Johannesburg, South Africa — After years of informal conversations and meetings with friends to discuss books, Lorraine Sithole decided to make things official.
In April 2011, while picnicking under a tree at the Zoo Lake playground in Johannesburg, Sithole kicked off The BookWorms book club with two other women.
“On my arrival home, I googled how successful book clubs were run and added a pay-it-forward element,” Sithole said, “I drafted the constitution, which went back and forth amongst the three of us till we were satisfied with its elements, We chose a title, and three weeks later we had our first official book discussion.”
Eight years later, the club is thriving. Once a month, a group of 20 black women meet in a member’s home to discuss primarily books by South African authors. Members are required to buy the chosen book each month, read it, make a monthly financial contribution to the club for community-based projects and serve as a host for the club when it’s their turn.
The books the club has read constitute a who’s who in contemporary South African literature, including Zakes Mda, Nthikeng Mohlele, Angela Makholwa, Judy Dlamini, Niq Mhlongo, Dudu Busani-Dube, Mzi Khumalo, Mamphele Ramphele, Siya Khumalo and Sindiwe Magona, among others. This month the group is reading “The Gold Diggers” by Sue Nyathi, a native Zimbabwean who now lives in Johannesburg. The “God Diggers” is about eight Zimbabwean immigrants who embark on a treacherous journey into South Africa.
Over all, the club’s aim is to support a culture of reading for pleasure.
“We are all about getting everybody to read,” agreed Zanele Nodladla, a member of the book club for the past seven years. “If you take the initiative to read, it will instill that culture to the young ones.”
Sthembile Buthelezi, a member of the BookWorms for five years, said she has been a witness to four generations of reading in her home, beginning with her great-grandmother and continuing through to her own daughter.

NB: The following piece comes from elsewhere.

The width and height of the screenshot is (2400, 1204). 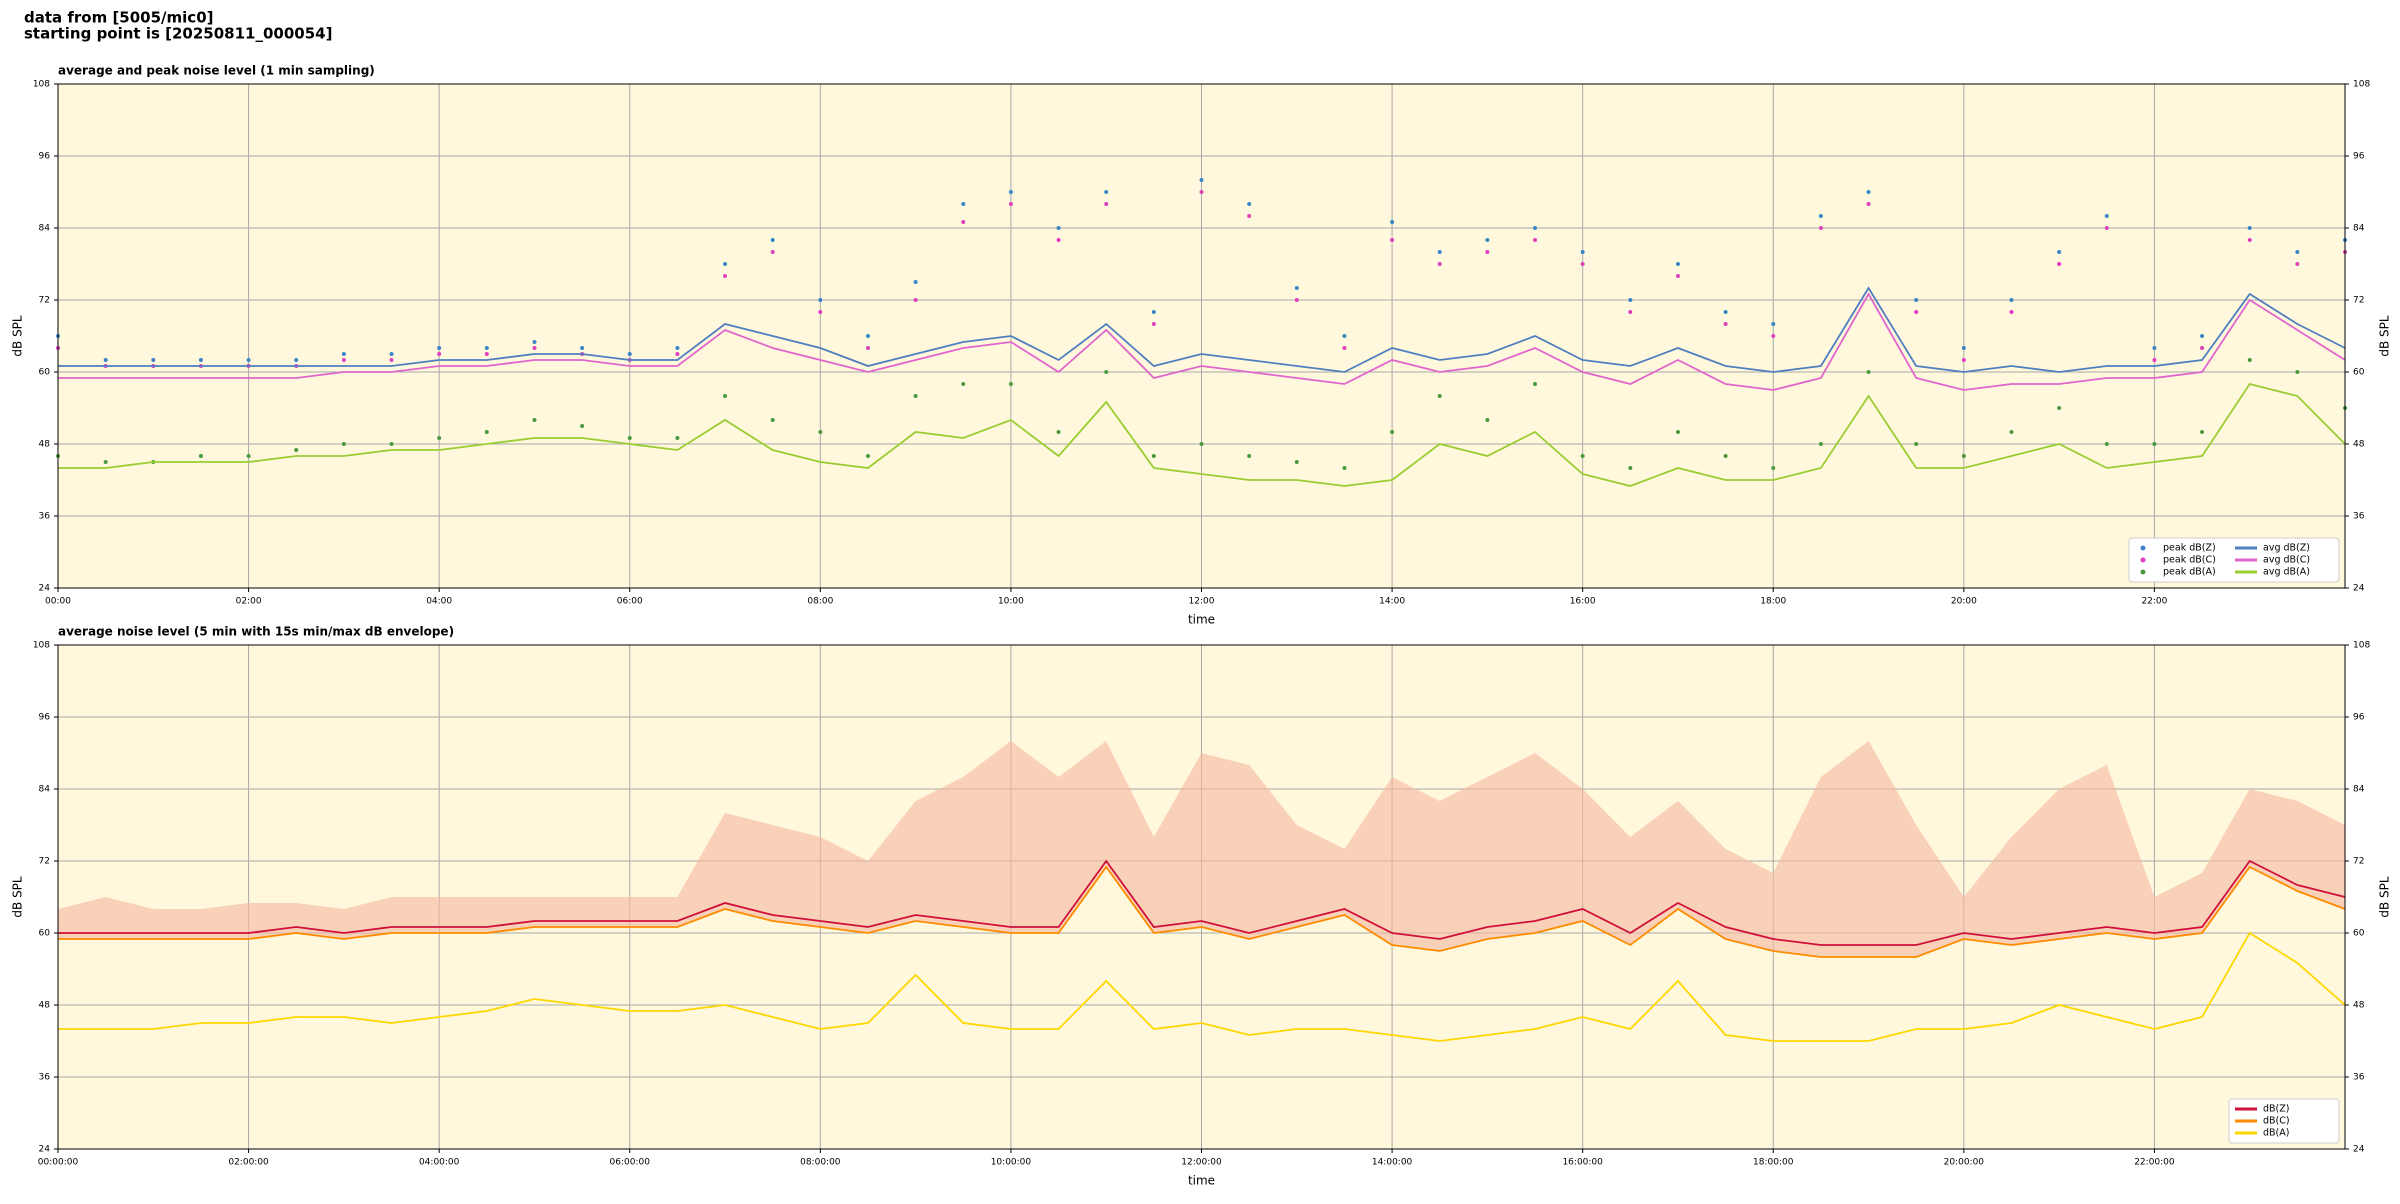 What do you see at coordinates (1202, 602) in the screenshot?
I see `x-tick-label: 12:00` at bounding box center [1202, 602].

“[Reading] is actually a ripple effect,” Buthelezi said. “If one person does it, a lot of other people actually start doing it as well.”
Sithole said the focus on black women in the club is deliberate.
“It is specifically for black women of a certain age, or a certain means,” Sithole said, “black women because we have the same issues, and I find that whenever we are in the company of, especially white women, we tend to censor ourselves. But if it is a group of 16 black women, we’ve all grown up in the townships. It is easier for us to talk about issues that bother us.”
The club also supports community-based organizations, with the help of monthly donations from members. Last year, BookWorms members collected and donated over 100 books to the Ekujabuleni KwaBadala Recreation Center for senior citizens in Orlando East, in Soweto, in addition to a monetary donation of 53,000 Rands ($3,543). This year, they are working to raise money for New BeginningZ, an organization that takes in and supports abandoned children.
South Africa struggles with low literacy rates in many townships and rural areas. According to the University of Pretoria’s Progress in International Reading Literacy Study, in 2016, eight out of 10 fourth graders could not read at an appropriate level.
Sithole said when she came across this statistic, she should have been shocked, but wasn’t.
“Although our kids speak a lot of English, they don’t know how to write it,” said Sithole, who grew up speaking Sepedi, one of the 11 official languages of South Africa. “They don’t know how to read it.
While The BookWorms Club reads books in English because that is a language all members share, Sithole said she is happy that an increasing number of books are being published in or translated into African languages. She said she believes this has led to an increase in the actively reading population.
“As hard as it is, what has been happening now is that we are taking back the languages because language is more than talking,” Sithole said. “It is also spiritual. It is about the ancestors. It is cultural. So now there is a huge movement in the reclamation of our languages.”
In the past three years, 20-30 new book clubs have emerged around Joburg, Sithole said. For Buthelezi, the number of black people who are connected to these clubs and the growth of reading is encouraging.
“A lot of black people are reading now and also having a voice,” Buthelezi said. “People have grown, and reading is not just a culture but a lifestyle.”